═════ DATA IN THIS EXERCISE

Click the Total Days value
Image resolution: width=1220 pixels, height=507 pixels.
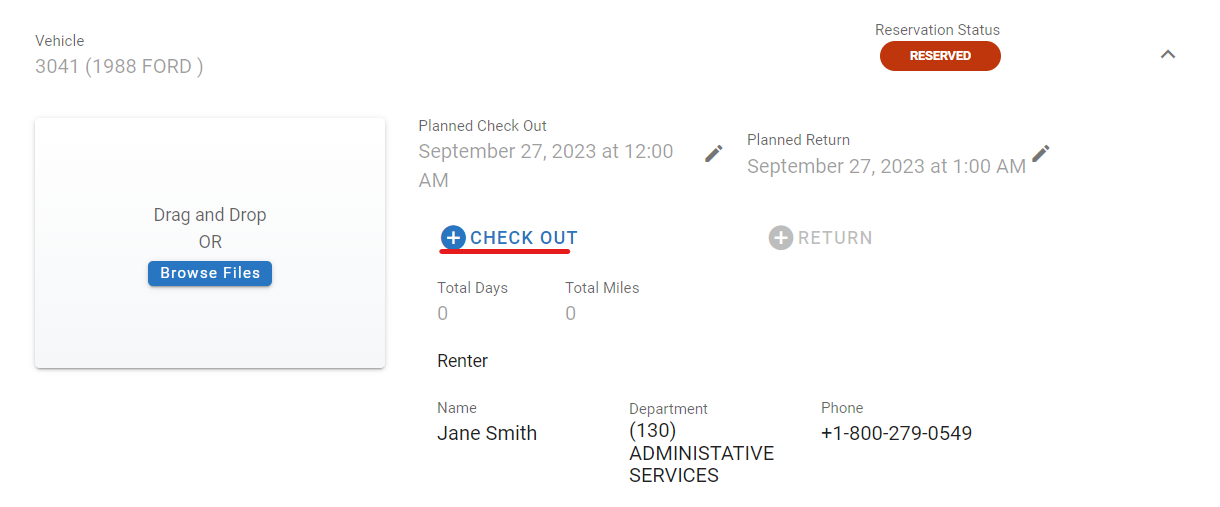[x=443, y=314]
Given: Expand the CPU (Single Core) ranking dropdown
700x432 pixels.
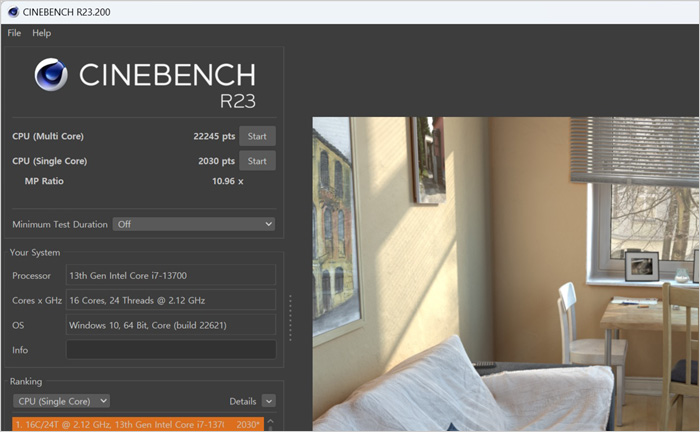Looking at the screenshot, I should tap(60, 401).
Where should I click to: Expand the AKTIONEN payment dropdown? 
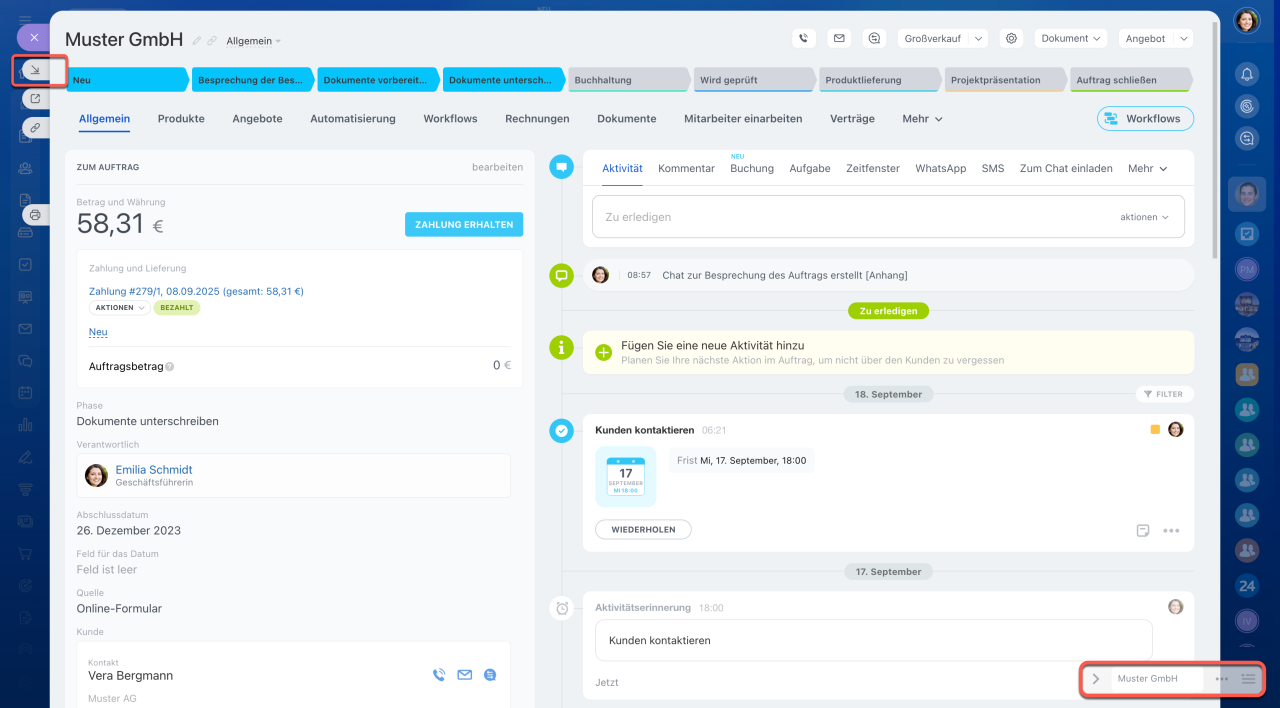pyautogui.click(x=119, y=308)
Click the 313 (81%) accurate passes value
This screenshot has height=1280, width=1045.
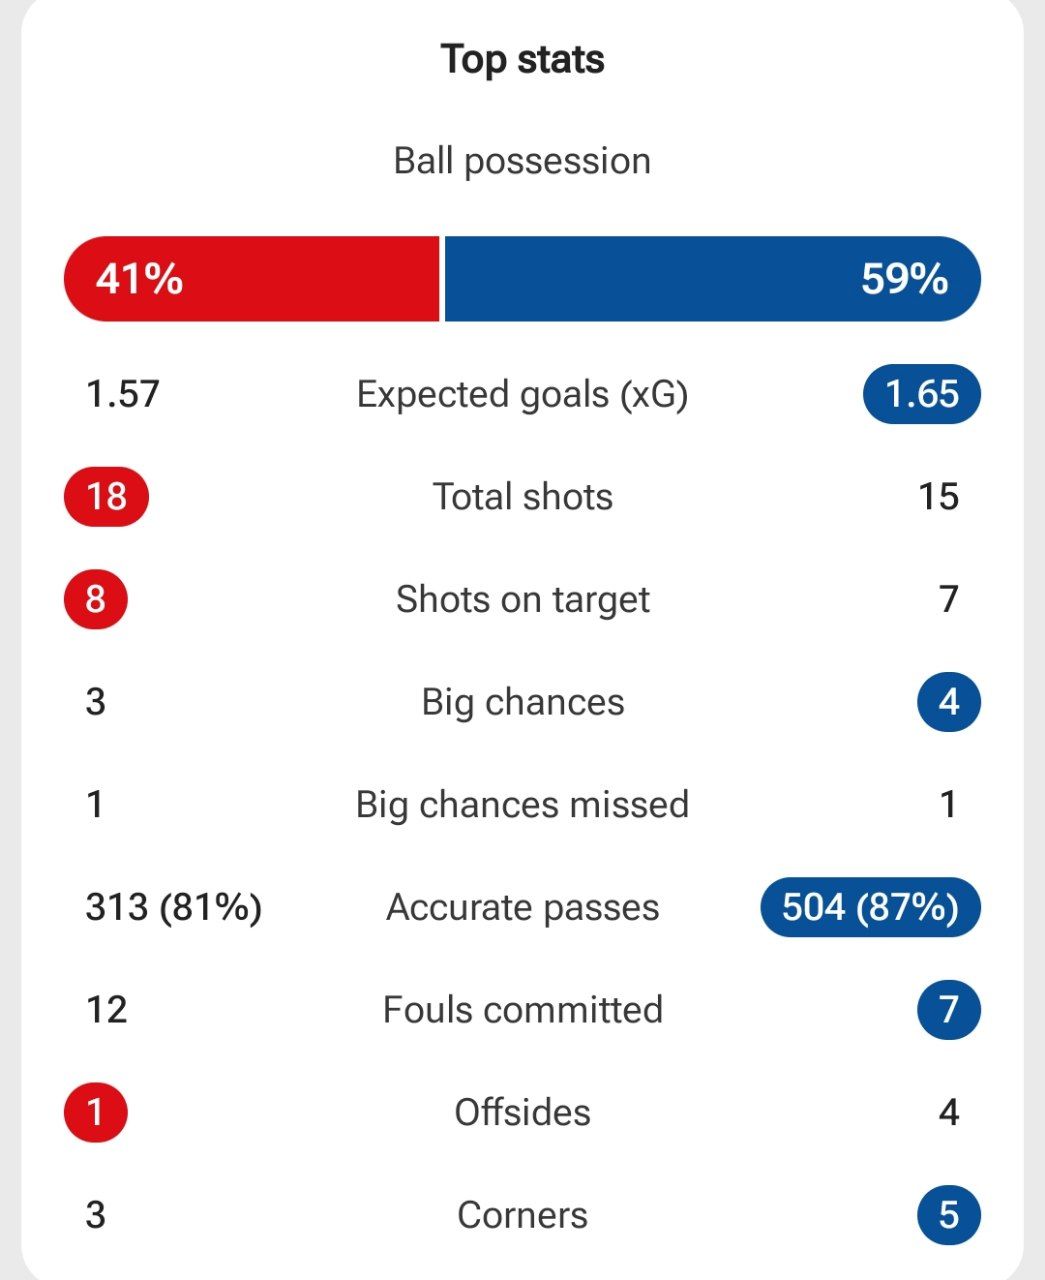point(173,907)
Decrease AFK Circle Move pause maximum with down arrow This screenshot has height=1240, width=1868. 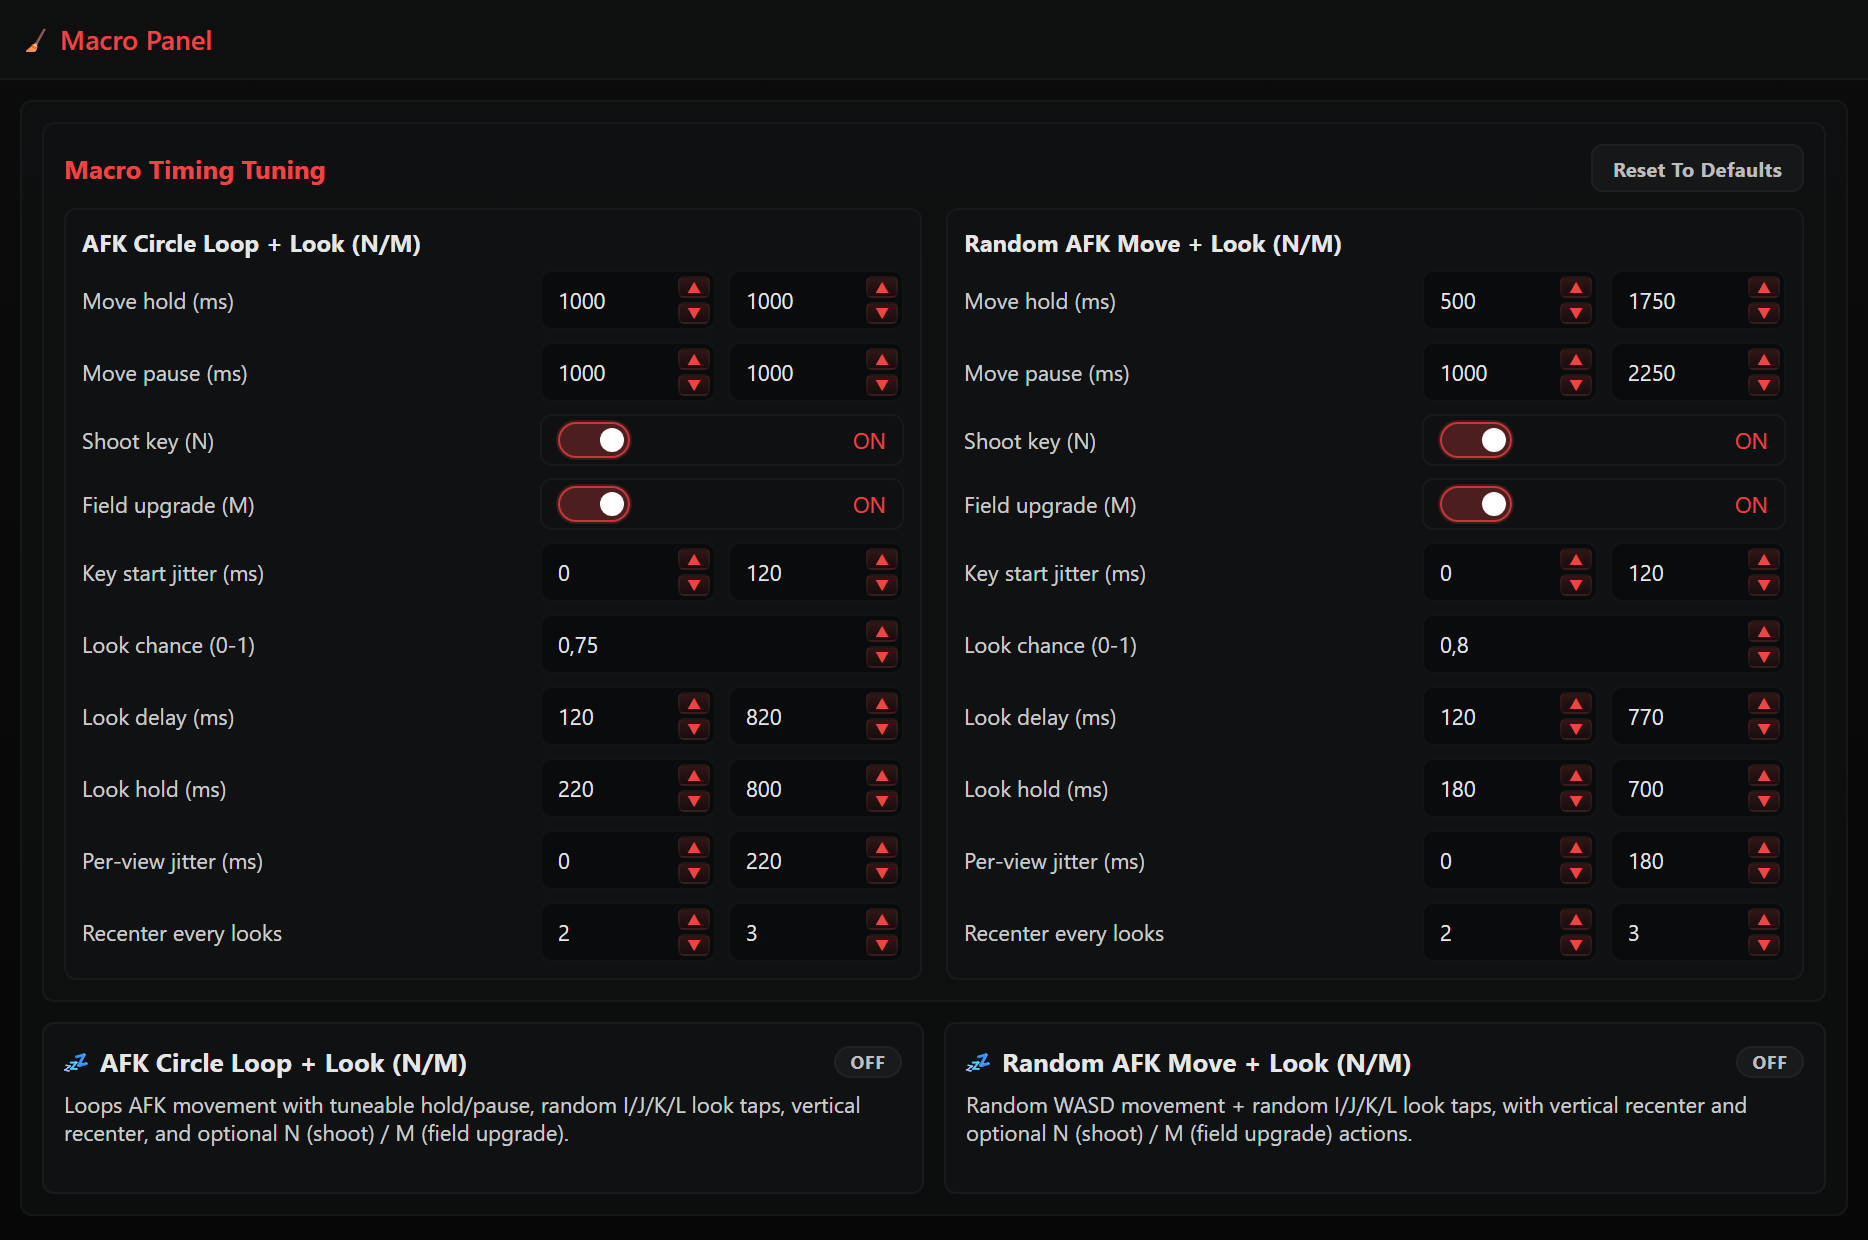(882, 385)
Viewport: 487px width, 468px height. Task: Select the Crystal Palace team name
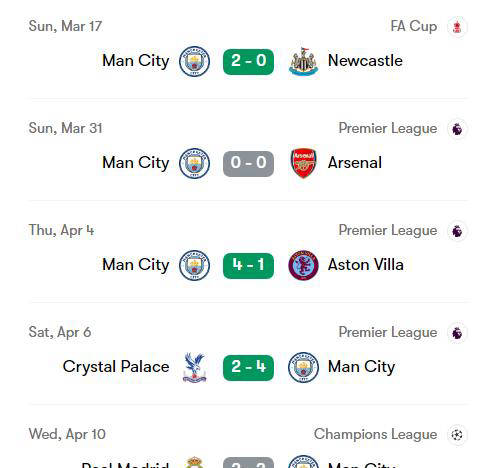click(x=116, y=367)
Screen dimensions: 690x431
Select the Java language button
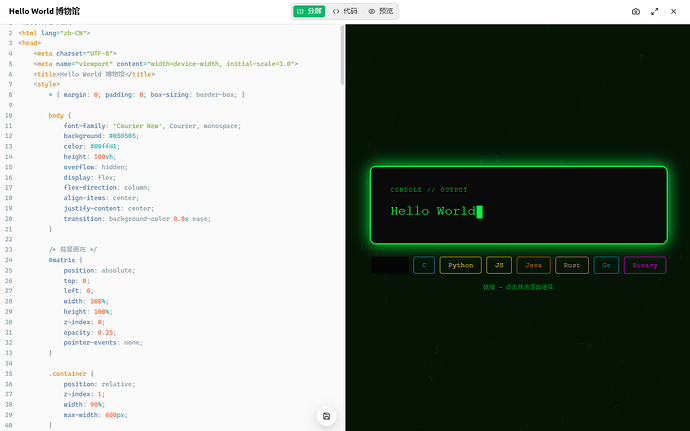tap(533, 265)
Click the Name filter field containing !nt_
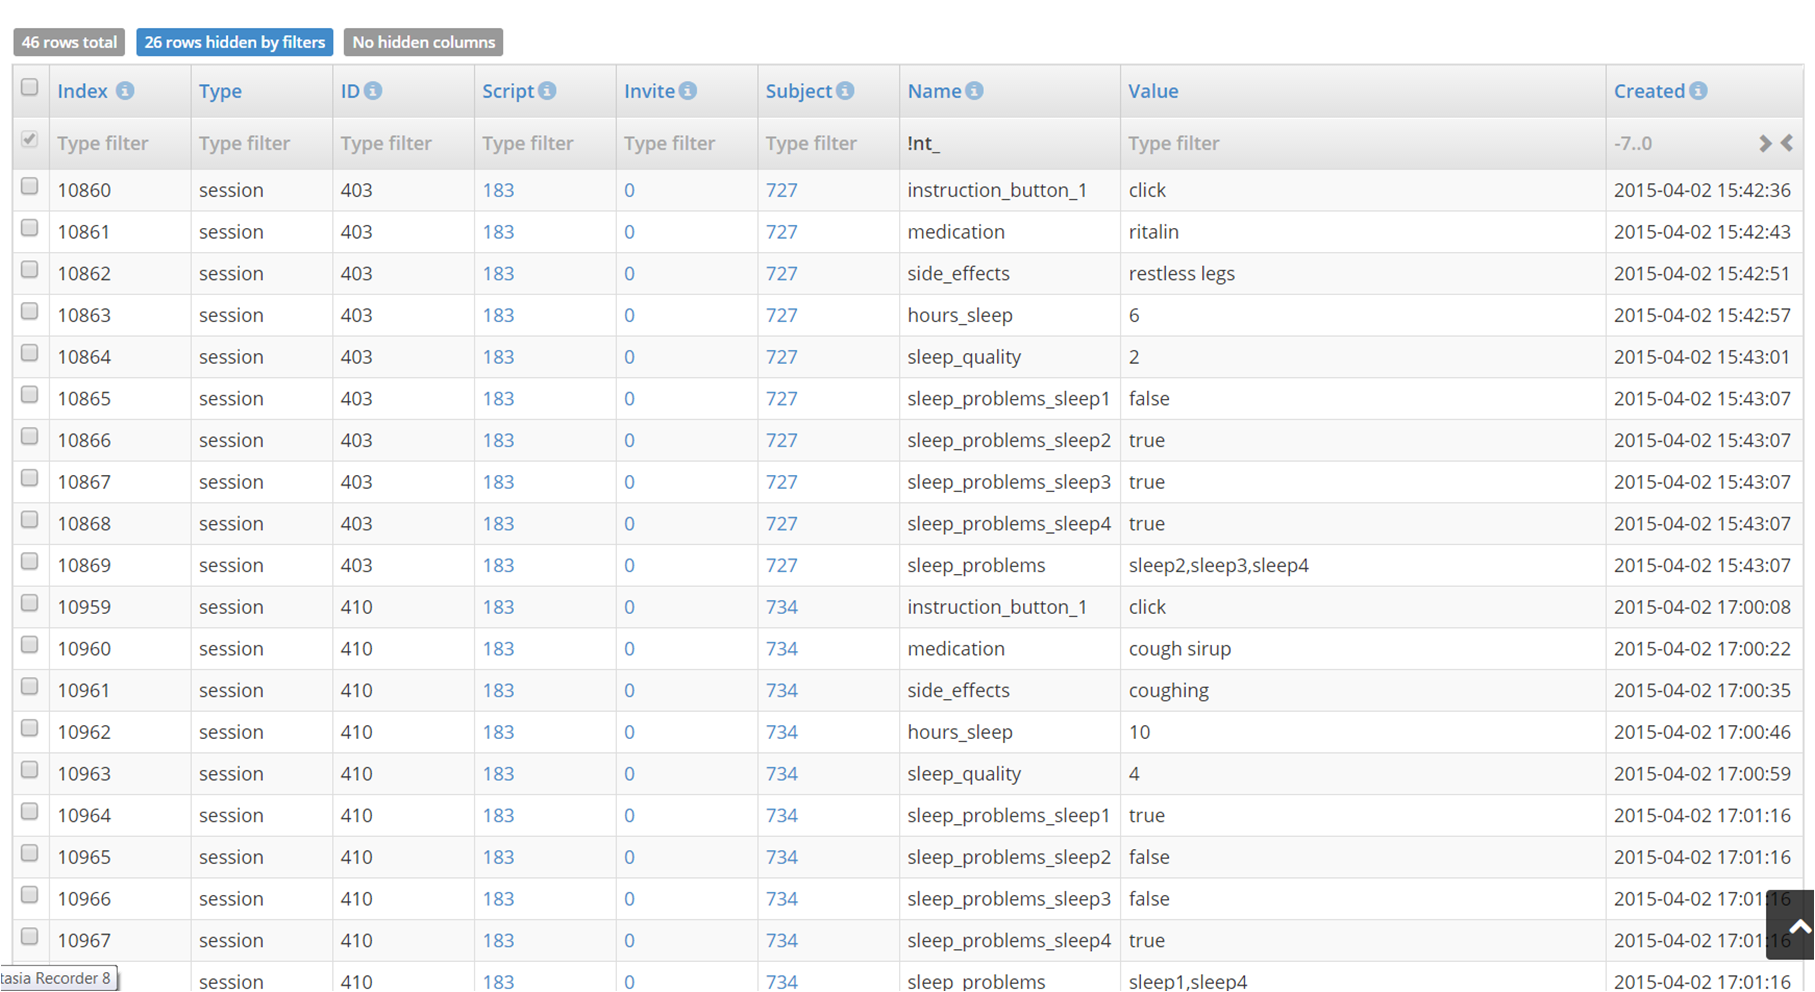Viewport: 1815px width, 992px height. click(1008, 143)
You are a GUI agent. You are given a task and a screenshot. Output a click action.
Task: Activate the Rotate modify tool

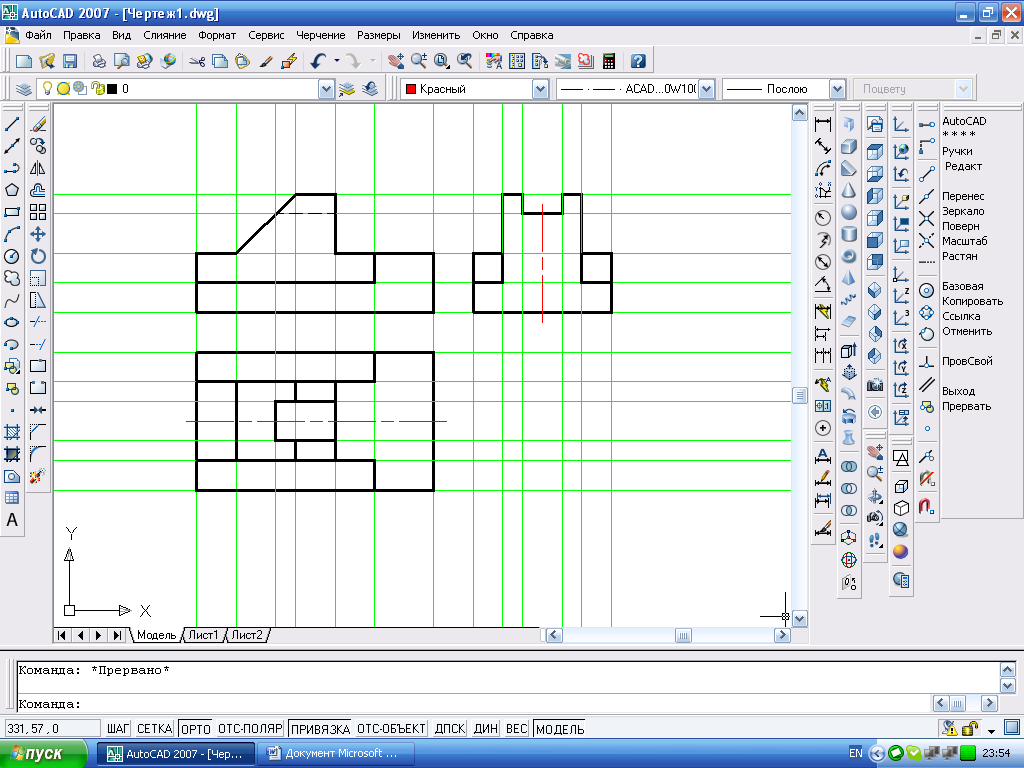coord(38,256)
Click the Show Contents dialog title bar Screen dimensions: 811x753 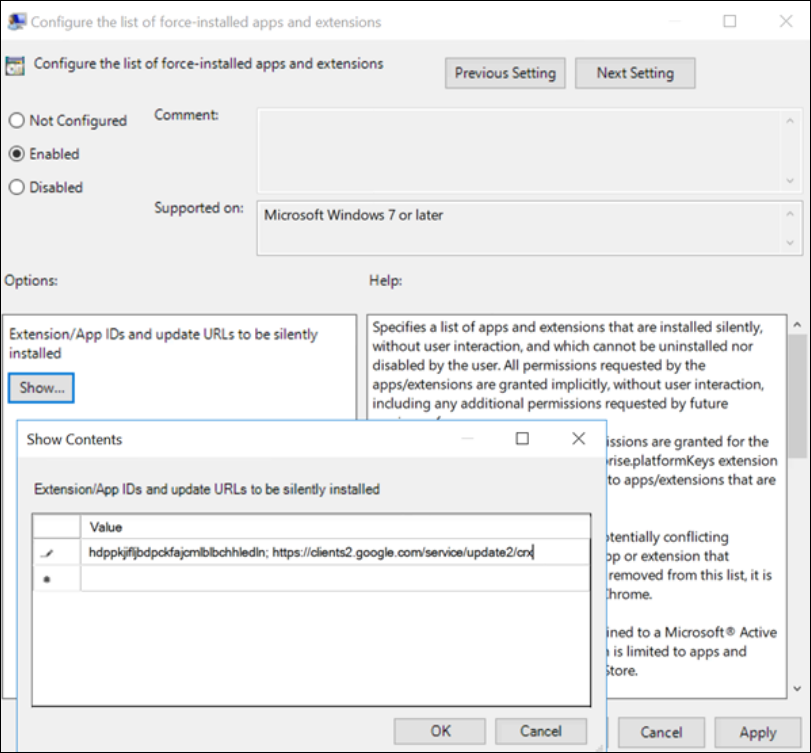pos(250,439)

══════════

All the lines that hold the word "value" must appear in the answer, copied from the records.

Click the Total Days value
Click the 313 (81%) accurate passes value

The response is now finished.